Now, the league venues are becoming emptier with every passing season,  while the English Premiership and other leagues of Europe continue their stranglehold on the Nigerian populace.

That way, the English Premiership for instance continues to wax stronger with ever increasing television viewing figures around the globe and also massive and foreign investors are falling over themselves to get a piece of the action.

    In Europe, the leagues, clubs and players can be choosy in sponsorship and endorsements. Not so with the Nigerian league and the clubs as well as the players whose lifelines depend almost solely on government subventions.

 For the three decades of the introduction of professional league to Nigeria, the bulk of national team players were drawn from leagues in Europe.

The trend appears will persist for years to come. Even when an African nations’ football championship was introduced by the Confederation of African Football, (CAF), for players domiciled in the respective African countries, Nigeria’s home-based players could not qualify for the first two editions held in Cote d’Ivoire in 2009 and Sudan in 2011.

The Nigerian side was knocked out in 2009 by Ghana and for the 2011 edition by even a lesser football power,  Niger Republic, in the first round of the  qualifying series.

In the first 20 years of professional league in Nigeria, the country’s clubsides only won the continent’s premier inter clubs competition, the CAF Champions League twice.

In comparison within the same period, Egyptian clubs won the Champions League eight times.

Overall, in 46 editions of the African premier clubs competition from 1965 to 2010, Egyptian clubs won 12 times, followed by clubs from Cameroon, Congo DR and Morocco with five victories each. Algeria have won four times and are followed by Ghana, Guinea and Tunisia. The Nigerian league produced African champions only twice in 46 years.

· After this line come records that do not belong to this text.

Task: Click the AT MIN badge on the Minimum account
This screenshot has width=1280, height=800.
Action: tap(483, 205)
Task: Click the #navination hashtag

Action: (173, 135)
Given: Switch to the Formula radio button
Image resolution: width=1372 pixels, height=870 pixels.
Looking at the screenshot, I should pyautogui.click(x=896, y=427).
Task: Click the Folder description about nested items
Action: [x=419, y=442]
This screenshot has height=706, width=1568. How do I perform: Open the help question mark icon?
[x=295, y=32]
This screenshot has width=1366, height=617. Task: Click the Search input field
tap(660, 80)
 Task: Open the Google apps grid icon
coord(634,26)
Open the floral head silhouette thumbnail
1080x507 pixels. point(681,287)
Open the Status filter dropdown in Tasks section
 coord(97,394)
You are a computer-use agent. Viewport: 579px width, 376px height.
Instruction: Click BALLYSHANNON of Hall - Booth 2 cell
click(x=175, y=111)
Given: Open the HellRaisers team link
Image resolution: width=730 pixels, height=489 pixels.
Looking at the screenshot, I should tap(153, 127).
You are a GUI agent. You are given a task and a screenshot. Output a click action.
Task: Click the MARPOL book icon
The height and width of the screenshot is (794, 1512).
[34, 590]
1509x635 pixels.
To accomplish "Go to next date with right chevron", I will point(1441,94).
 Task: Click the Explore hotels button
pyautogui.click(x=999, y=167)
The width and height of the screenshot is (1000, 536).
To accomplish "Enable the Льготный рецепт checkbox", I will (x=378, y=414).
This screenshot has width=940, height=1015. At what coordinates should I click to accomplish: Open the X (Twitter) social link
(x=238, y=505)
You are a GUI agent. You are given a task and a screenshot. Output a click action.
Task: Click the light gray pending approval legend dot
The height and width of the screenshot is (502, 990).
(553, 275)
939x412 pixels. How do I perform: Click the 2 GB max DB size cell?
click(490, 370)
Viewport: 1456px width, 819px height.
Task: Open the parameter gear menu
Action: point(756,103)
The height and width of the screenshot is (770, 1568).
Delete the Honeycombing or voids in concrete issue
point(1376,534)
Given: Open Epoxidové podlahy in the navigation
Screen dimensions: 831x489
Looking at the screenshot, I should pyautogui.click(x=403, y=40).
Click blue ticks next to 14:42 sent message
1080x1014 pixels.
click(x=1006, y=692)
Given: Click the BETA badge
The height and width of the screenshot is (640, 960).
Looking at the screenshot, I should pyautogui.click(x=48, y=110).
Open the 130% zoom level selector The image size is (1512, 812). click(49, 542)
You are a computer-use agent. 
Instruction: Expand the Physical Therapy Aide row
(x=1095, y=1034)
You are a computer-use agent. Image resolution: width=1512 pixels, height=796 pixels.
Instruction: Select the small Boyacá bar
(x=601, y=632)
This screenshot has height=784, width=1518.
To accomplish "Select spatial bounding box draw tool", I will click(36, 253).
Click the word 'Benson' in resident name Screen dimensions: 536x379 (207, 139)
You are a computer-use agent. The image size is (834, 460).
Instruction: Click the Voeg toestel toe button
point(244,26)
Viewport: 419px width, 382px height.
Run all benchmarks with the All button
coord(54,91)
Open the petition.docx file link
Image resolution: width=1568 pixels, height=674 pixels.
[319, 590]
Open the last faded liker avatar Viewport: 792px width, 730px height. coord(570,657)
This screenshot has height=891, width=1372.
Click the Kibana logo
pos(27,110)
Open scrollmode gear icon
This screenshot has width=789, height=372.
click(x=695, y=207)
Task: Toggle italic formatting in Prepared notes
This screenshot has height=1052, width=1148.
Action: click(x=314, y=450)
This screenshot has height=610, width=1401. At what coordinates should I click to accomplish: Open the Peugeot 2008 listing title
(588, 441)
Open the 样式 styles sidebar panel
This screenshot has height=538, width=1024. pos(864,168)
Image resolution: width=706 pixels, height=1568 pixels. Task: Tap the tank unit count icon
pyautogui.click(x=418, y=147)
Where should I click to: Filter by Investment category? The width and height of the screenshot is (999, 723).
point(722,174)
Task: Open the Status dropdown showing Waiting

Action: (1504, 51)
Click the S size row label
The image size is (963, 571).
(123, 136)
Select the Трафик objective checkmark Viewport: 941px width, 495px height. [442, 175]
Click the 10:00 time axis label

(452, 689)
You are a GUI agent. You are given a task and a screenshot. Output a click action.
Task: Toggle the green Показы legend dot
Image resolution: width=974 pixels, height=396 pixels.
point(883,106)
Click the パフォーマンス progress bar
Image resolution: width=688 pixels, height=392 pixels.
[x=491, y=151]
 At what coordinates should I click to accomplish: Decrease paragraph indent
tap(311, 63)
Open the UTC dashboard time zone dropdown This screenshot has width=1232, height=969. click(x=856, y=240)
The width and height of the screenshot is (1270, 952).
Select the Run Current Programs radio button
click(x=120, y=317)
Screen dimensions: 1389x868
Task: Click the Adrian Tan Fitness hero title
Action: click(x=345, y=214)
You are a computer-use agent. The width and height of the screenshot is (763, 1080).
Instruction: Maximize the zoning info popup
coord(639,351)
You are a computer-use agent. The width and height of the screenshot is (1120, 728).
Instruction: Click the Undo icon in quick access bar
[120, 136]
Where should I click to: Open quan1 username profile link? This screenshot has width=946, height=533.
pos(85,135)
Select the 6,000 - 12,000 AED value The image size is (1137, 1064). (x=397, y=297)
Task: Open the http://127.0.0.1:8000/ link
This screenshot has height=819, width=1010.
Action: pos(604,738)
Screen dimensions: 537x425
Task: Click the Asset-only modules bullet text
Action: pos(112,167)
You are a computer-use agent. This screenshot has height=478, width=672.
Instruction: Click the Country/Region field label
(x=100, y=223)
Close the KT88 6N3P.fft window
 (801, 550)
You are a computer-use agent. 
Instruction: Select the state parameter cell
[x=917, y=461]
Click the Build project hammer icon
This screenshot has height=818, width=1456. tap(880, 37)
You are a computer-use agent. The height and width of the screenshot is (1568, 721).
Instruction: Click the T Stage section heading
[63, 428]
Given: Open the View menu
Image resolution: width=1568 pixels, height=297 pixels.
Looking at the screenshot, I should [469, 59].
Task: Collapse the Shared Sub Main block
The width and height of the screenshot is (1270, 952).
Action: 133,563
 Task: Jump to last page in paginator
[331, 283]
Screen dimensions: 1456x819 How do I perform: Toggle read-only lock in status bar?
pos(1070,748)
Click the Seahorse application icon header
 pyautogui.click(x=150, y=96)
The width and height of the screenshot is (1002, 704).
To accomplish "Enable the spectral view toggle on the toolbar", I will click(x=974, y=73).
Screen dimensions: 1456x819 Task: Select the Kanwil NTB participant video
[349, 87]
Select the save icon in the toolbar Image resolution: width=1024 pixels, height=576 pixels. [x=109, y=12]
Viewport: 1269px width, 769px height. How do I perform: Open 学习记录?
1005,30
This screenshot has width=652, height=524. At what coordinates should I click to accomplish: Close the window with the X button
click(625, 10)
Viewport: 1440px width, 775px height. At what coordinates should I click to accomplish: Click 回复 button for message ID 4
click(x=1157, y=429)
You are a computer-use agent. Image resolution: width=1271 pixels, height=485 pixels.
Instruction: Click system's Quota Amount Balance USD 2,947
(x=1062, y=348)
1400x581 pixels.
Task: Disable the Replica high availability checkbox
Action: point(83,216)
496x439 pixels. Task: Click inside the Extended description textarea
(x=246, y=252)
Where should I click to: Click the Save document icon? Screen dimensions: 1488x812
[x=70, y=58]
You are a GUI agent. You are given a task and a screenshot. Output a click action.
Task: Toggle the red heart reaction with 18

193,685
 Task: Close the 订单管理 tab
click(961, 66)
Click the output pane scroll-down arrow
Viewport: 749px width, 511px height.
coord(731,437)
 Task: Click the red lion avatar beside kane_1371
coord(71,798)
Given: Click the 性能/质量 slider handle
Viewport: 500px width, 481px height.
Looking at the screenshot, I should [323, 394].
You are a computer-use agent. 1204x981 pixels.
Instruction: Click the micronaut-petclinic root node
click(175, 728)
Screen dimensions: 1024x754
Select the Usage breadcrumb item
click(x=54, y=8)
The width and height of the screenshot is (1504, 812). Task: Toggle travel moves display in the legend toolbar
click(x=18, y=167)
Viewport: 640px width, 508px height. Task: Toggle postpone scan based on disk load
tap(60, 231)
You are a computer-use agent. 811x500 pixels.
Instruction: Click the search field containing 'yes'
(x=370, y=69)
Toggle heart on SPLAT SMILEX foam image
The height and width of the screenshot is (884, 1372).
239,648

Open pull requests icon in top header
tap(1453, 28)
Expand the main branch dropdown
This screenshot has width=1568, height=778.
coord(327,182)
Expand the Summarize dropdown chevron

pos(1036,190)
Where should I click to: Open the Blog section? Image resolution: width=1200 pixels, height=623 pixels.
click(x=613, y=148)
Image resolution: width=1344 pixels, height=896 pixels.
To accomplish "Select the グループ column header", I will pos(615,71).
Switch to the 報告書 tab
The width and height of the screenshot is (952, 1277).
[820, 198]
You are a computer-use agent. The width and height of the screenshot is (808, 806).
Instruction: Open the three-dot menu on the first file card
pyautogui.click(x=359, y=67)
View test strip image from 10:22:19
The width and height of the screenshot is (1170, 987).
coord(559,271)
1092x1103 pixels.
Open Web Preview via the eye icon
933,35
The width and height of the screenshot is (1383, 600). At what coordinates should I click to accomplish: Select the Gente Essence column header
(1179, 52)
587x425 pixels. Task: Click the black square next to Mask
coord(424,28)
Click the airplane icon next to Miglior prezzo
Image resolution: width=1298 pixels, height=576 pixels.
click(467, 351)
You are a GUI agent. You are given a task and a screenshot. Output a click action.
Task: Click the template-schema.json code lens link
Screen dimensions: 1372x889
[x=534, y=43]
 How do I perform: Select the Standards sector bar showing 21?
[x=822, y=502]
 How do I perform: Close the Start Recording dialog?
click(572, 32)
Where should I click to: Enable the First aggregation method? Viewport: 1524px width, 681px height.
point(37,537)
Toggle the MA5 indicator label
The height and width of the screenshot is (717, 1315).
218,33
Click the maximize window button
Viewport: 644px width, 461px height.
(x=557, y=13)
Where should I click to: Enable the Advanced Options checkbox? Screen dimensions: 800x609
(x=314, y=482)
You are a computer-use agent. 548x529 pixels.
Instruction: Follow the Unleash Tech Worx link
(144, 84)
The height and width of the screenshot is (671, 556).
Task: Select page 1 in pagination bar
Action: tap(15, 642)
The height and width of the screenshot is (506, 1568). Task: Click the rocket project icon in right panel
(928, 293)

   In the next level of African clubs competition, the African Winners Cup which ran from 1975 to 2003, Nigeria won three times in 29 editions of the competition.

Products of the Egyptian league on the other hand have won eight times. Tunisian clubs had four victories.

In 12 editions of 12 CAF Cup competition, Tunisian clubs led the pack, winning four times and followed by Algeria with three victories. Nigerian clubs won twice.

The International Federation of Football History & Statistics (IFFHS) is an organisation recognised by FIFA.

It chronicles the history and records of football. Over the years,  its ranking of African leagues persistently put the Egyptian league top in Africa.

The Tunisian league often followed, while Nigeria ranked third. The statistics also reflected the results obtained in the CAF Champions League which the North Africans dominate.

  In terms of contribution to national team, the Egyptian league again soars above that of Nigeria. For instance, while Egypt’s 23-man squad to the 2010 African Nations Cup had 19 home boys, Nigeria’s entire squad was drawn from abroad.

There were six other players from the Egyptian league in other squads, making a total 25 players from that league.

In contrast, Nigeria’s league only contributed two out of the 368 players of the  the 2010 Africa Cup of  Cup.

They were Chitou Rachad, a goalkeeper of Wikki Tourists and Akinsola Boussari of Enugu Rangers who was to play for Togo before the country’s eventual withdrawal.

The leagues of other African countries also contributed significantly to the 2010 Africa Cup of Nations .

The Tunisian league had 16 products at the tournament; Angolan league had 10 players while Algeria had nine.

It is even worse since the 2013 edition that the late Stephen Keshi had a handful of home-based players in the winning side of the AFCON.

In 2019 and 2021, Nigeria did not have any of its home based players in the squad.